*Task goal*. In the entries below, from the first one through the line containing "Looking at the screenshot, I should (x=88, y=99).", replace "Screen dimensions" with "Display size" and leave everything else as it is. Write out those lines again without the pictures.
======== Provided records
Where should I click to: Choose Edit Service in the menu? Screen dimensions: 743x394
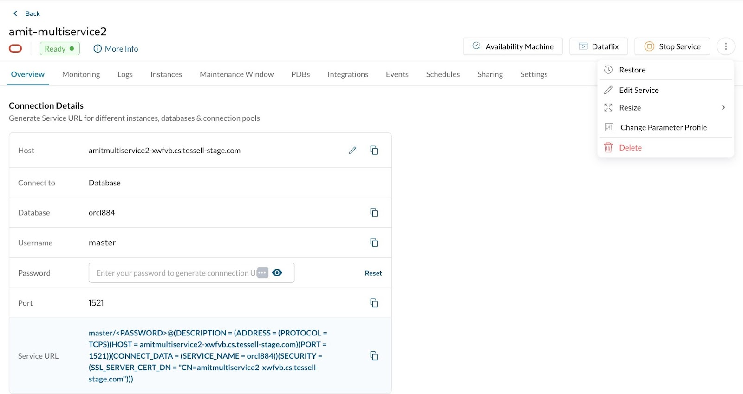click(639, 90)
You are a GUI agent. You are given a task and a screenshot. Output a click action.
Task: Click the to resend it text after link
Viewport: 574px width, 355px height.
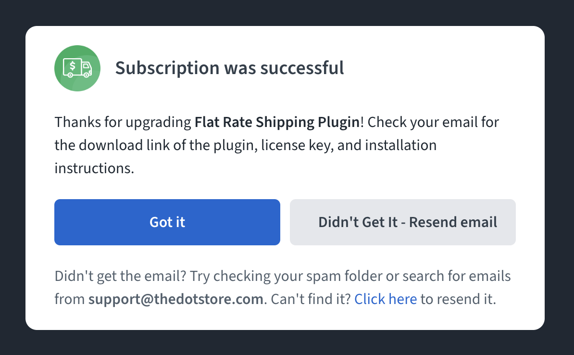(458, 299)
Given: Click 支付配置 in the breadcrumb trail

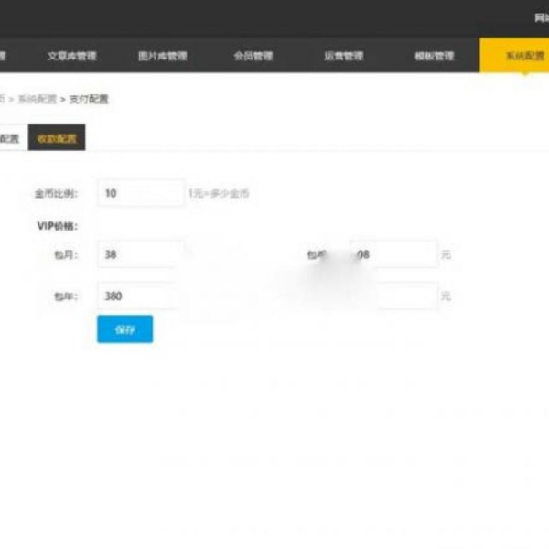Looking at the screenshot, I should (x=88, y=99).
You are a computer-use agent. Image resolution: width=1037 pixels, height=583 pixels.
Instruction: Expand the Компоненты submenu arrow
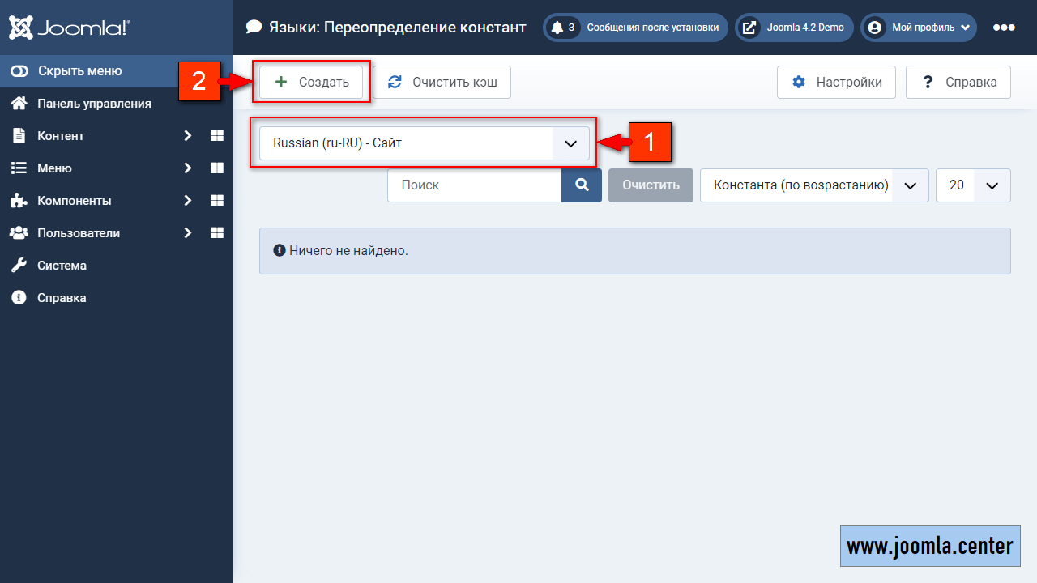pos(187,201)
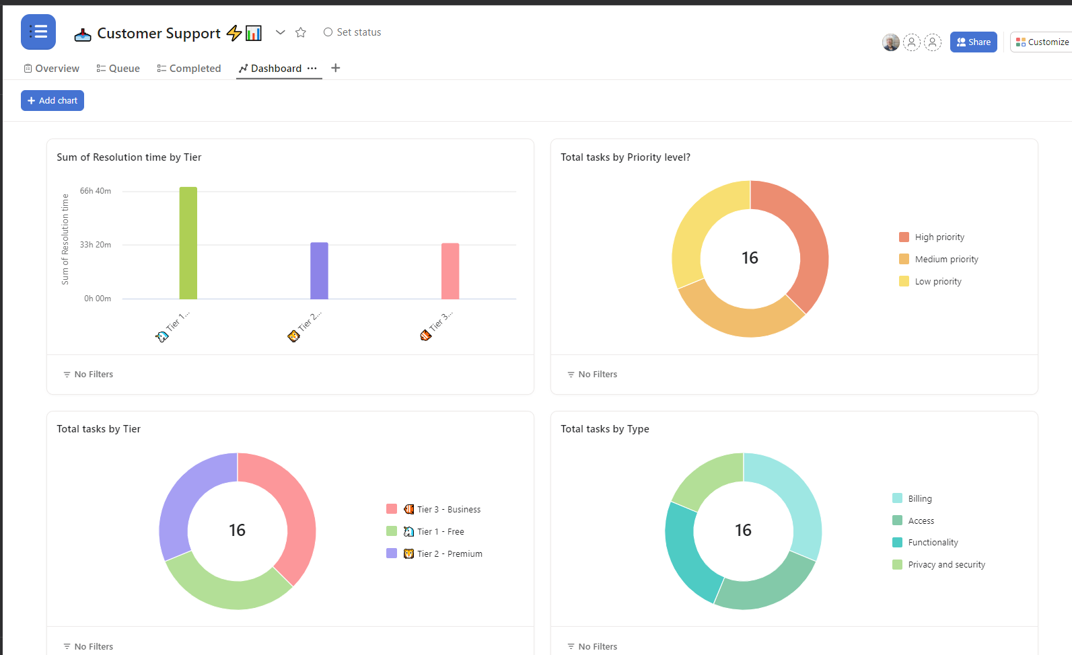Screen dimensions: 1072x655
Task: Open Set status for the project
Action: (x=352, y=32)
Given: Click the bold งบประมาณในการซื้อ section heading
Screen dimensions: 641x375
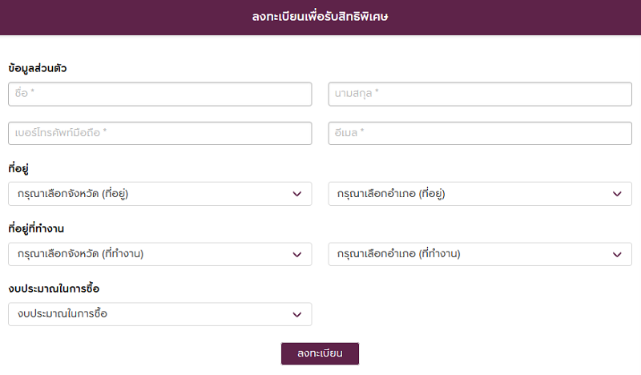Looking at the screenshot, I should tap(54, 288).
================
*Correct answer*.
Where should I click to: Choose Edit Service in the menu? Display size: 743x394
click(639, 90)
You are a GUI agent. You are given a task and a screenshot. Output a click action.
Task: Click the to resend it text after link
Viewport: 574px width, 355px height.
(458, 299)
Given: Click 支付配置 in the breadcrumb trail

Looking at the screenshot, I should (x=88, y=99).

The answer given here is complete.